In 1987 the “Celebrity Centre” was a faded beauty. It housed a cadre of sweet natured, evangelically inclined, young people who worked round the clock, struggling to become OT Clear. They drank a phenomenal amount of coffee. When they did retire for the evening it was to once glamorous apartments, now furnished with peeling wallpaper and bare mattresses. The place stank of boiled peas and ham (the church provided a free lunch) and played host, that year, to a low budget horror flick starring Bill Hickey and some homicidal puppets… and a daycare center. It was also the year Ben Haber was born to a pair of live-in Auditors, Crystal and Henry Haber, originally of Ames, Iowa. They had come to California to find fame and fortune, but, while eating pizza by the slice on Hollywood Boulevard they were approached by a pair of young men in somewhat nautical attire who offered a free stress test on an e-meter and they found religion instead.

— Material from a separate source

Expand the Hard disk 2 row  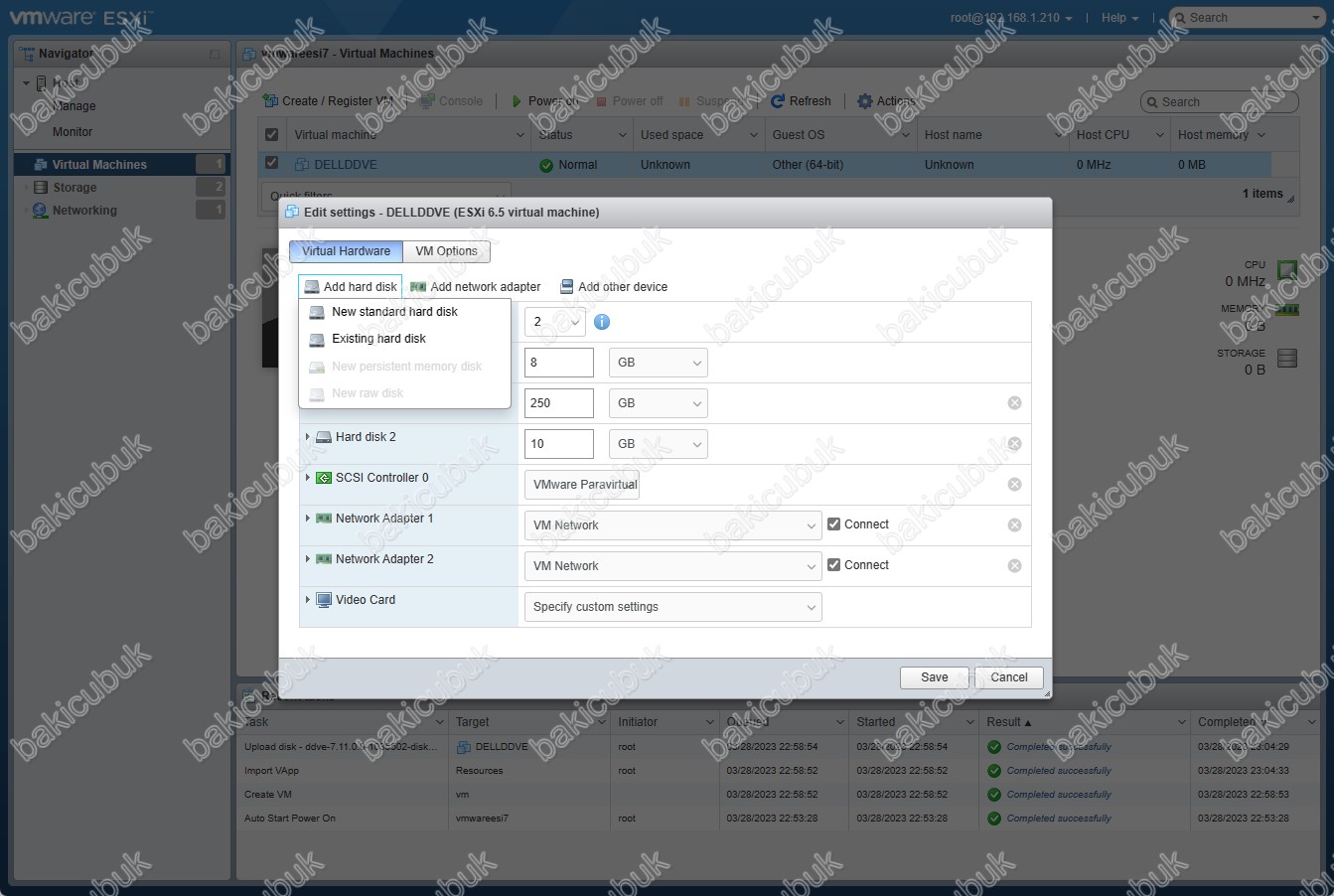[308, 437]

Baby Ben was a charmer. To garner a smile he’d mimic, sing, dance – an adroit coping mechanism when faced with the hurly-burly of living in something akin to a commune. At the age of three he had headshots and appeared in two TV commercials. By the age of five he had steady work on Nickelodeon and as he grew and moved on to become a regular on the Disney Channel his parents bought the family a McMansion in the Valley, studio adjacent.

At the age of eighteen he was playing sixteen – a breakthrough role that made him the heartthrob of every twelve-year-old girl in America. He was Jimmy Bissell, eldest son of Luke and Amy, who, as globetrotting AP reporters left their brood of five on a regular basis under the care of a boy who had just got his driver’s license. We’ll ignore the problems with the premise and note only that Ben found the guy who played his father, Adam Baker, irresistible. Mister Baker was thirty-six and hot. He drove a Harley to work. He didn’t live with his parents. He kept all his income to himself. He had no religious affiliations. He partied, and often invited Ben. For the first time in his life Ben felt giddy, uninhibited, for the first time in his life, of his own volition, he was having FUN.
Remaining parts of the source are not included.